In the wealthy, picturesque Italian town of Cortina, north of Venice, a centuries old system of collective property keeps the local natural resources protected and the tourism industry from running amok — but it also keeps women from inheriting and controlling land.
Run by leaders of the 1,200 “historic families” in the area, Regole Ampezzane translates roughly to “the commons of Cortina d’Ampezzo,” a medieval system that dates back to the 11th century. Within the Regole collective, rights to use the land and become members of its governing body pass from father to sons. There are exceptions if a family has no male heirs, but they restrict women from marrying outside the community if they want to keep their status.
In April, the women of Cortina formally requested an end to the male-dominated system.

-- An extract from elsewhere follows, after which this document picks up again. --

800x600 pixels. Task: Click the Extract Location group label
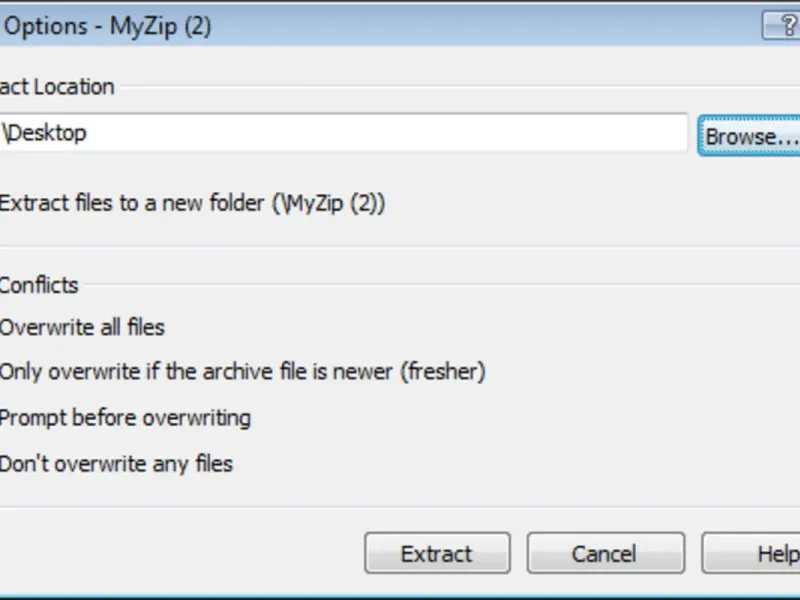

In an assembly vote, a majority agreed, but not quite the two-thirds majority required to pass the change.
There are mixed feelings about changing the Regole, from men and women alike. While systems like it are still only in place in scattered communities in rural Italy, there is a fondness for the protections against unbridled progress they seem to bring and the feelings of community independence they foster. Some fear that changes will bring scrutiny and ultimately, a potential collapse, as these entities likely wouldn’t stand up to modern Italian law. Despite those fears, most of the other remaining instances of such systems have indeed changed their policies to be more inclusive of women in recent years.